肝内胆管癌（ICC）的发病率逐年上升，但生存率却无改善、且治疗手段匮乏，这主要源于对ICC的分子病理机制知之甚少。外显子组测序技术的出现使全面解析癌细胞发生发展的分子基础及其与微环境的互动对话密码成为可能。预实验中对2例ICC外显子测序发现它们存在共同基因改变，包括参与间质交互作用的基因；我们还发现，作为高度纤维化的肿瘤，ICC的肿瘤相关纤维母细胞（TAF）具有独特的促癌表型。本研究以ICC是一种"分子网络疾病"和"微环境疾病"为假设，借助高精度、高通量的外显子组测序，无偏倚的富集ICC癌细胞和微环境TAF的全部基因改变。在此基础上，通过生物信息学分析及体内外实验，首次尝试建立ICC的"癌变相关分子网络模型"、"癌转移相关分子网络模型"，以及"癌细胞?TAF"互动对话的"核心正反馈环路"。有望为ICC的分子靶向治疗和微环境治疗提供有效靶点和实验/理论支持，为提高ICC的临床预后贡献力量。
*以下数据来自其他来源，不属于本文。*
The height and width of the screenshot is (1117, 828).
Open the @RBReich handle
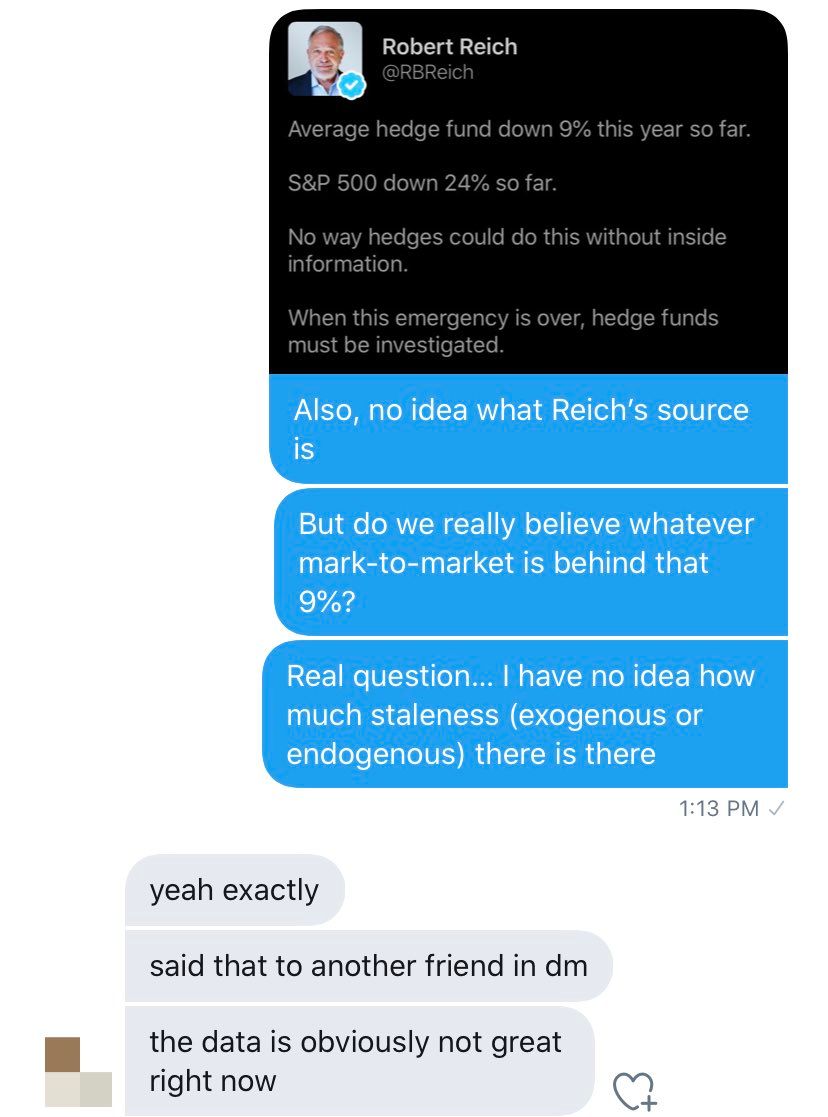427,72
The annual incidence of Intrahepatic cholangiocarcinoma (ICC) is rising. However, no improvemnts have been made in dealing with the poor survival rate and lack of effective treatment of ICC,owing to that the molecular mechanism underlying the pathogenesis of ICC remains elusive. The advent of exome sequencing technique greatly facilitate the comporehensive analysis of molecular mechanism of tumorigeneis and malignant progression, as well as dissect the key interactions between the cancerous cells and their assciated microenvrionment. In our priliminary study, whole exome sequencing of two ICCs revealed shared genetic variations in the two cases, implcating that idenfication of commen theraputic targets in ICC is feasible. In addition, as a solid tumor characterized by a dense desmoplastic stroma, we found that tumor associated fbroblasts (TAF) in ICC were reprogrammed to a tumor-promoting direction. In our current study, on the basis and hypothesis that ICC is a diease of disrupted molecular network and a diease of tumor microenvrionment, we are aimed to capture the whole genetic variations in ICC cells and TAF using the high throughput exome sequencing technique. Then, though advanced bioinformatic analyses, we will try to establish the molecular signatures or networks associated with the tumorigenesis and metastasis of ICC,as well as identify the key positive feedback loops between ICC cells and TAF. Further, in vitro experiments, in vivo mice models and clinical samples will be used to validate the biological role and clinical relevance of these key molecules in the above signatures, networks and loops. On the accomplisment of this study, the valuable data would provide effective targets for molcular targeted therapy and tumor microenvironment-orientied therapy in ICC, leading to significant improvemnts in patient survial in the near future.